» **Task goal**
In the entries that follow, locate the line with "You are a computer-use", then restate that line and all later lines exactly as they appear, leaving pictures out.

─── Material for this exercise ───

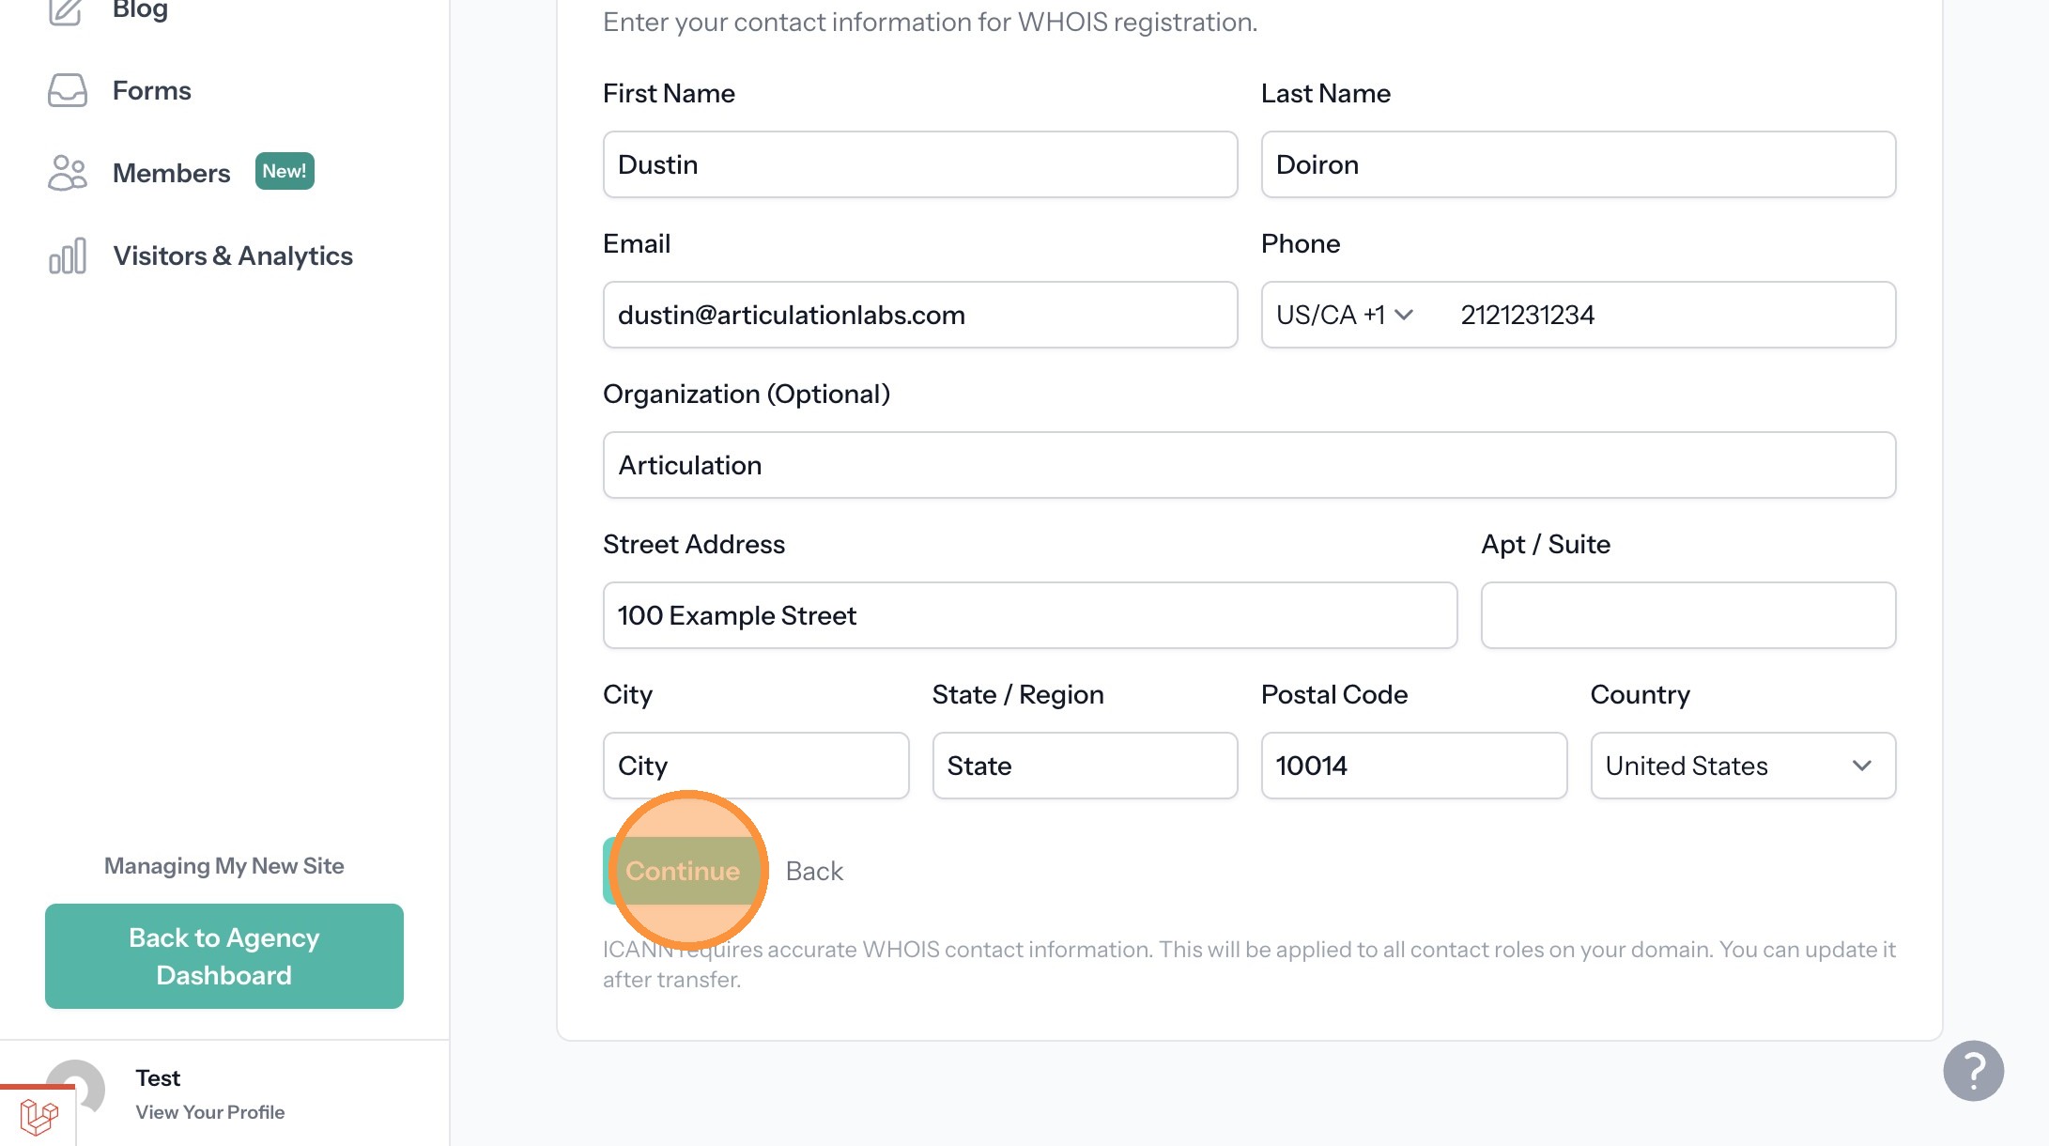Click the Visitors & Analytics bar chart icon
Image resolution: width=2049 pixels, height=1146 pixels.
pos(67,256)
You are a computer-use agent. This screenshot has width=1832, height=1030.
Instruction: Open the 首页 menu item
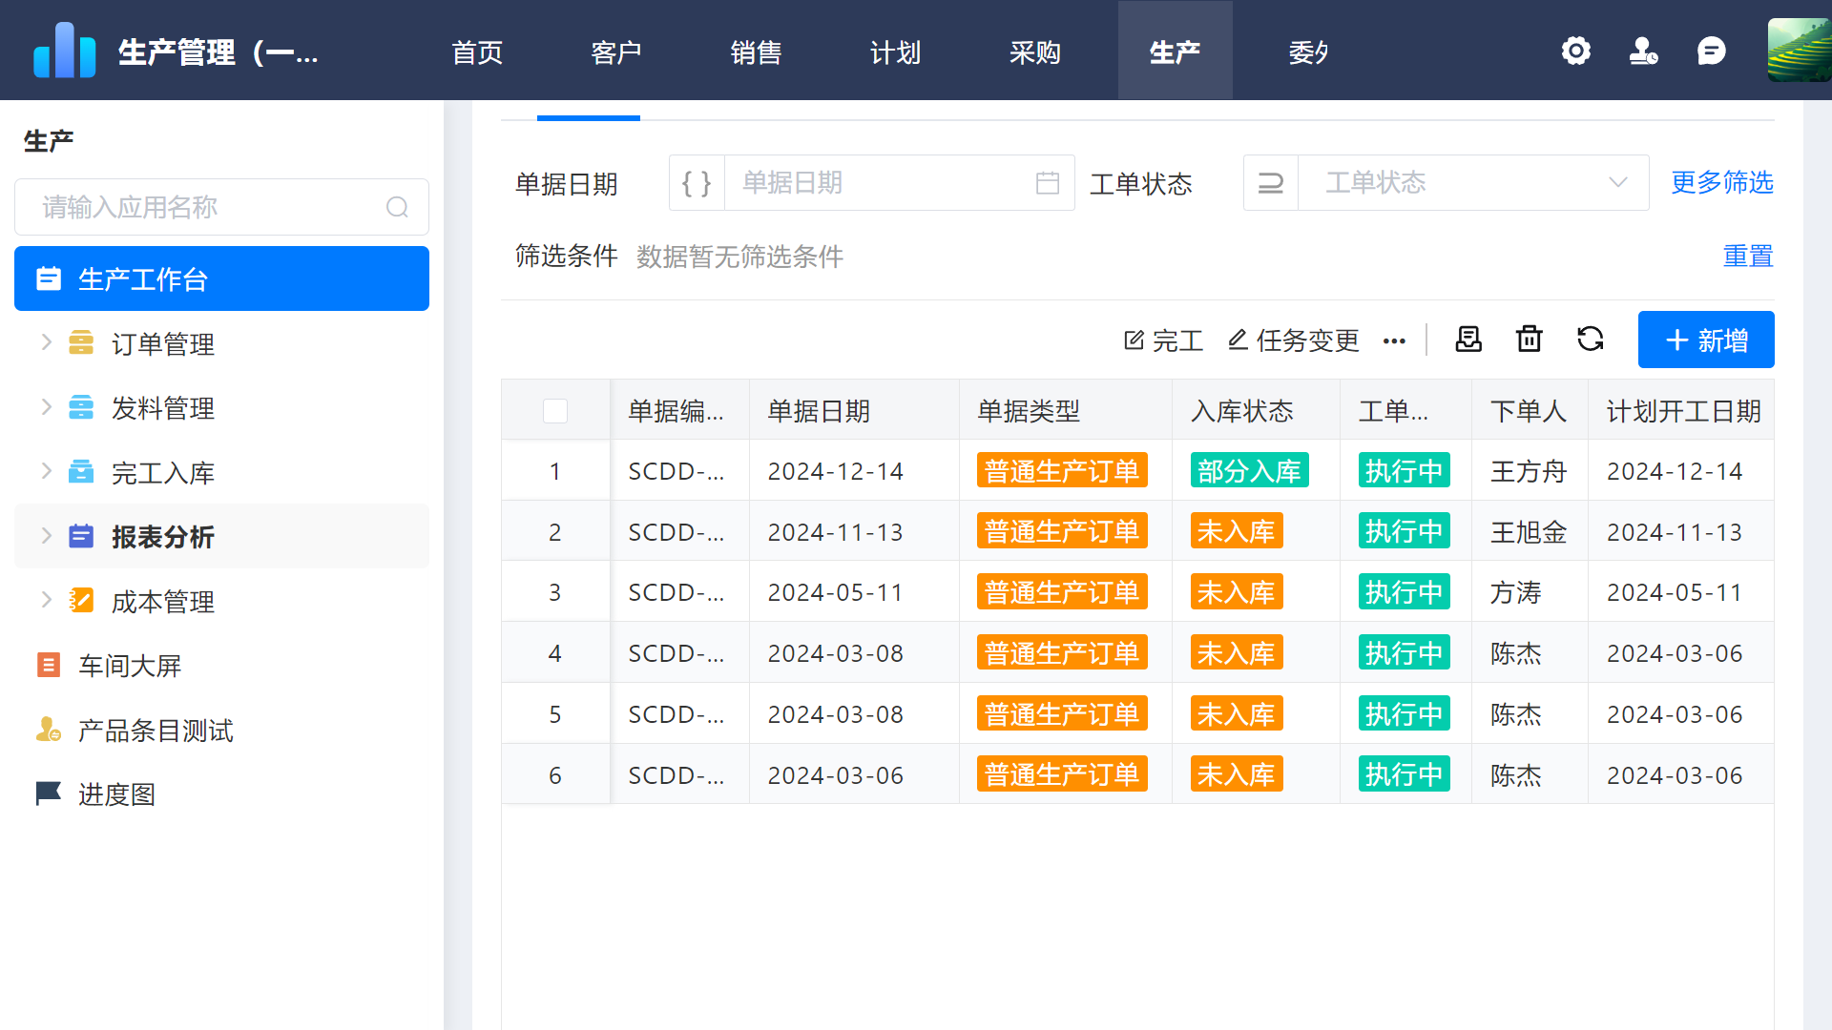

───

» **Result of this task**
You are a computer-use agent. This screenshot has width=1832, height=1030.
Instruction: Open the 首页 menu item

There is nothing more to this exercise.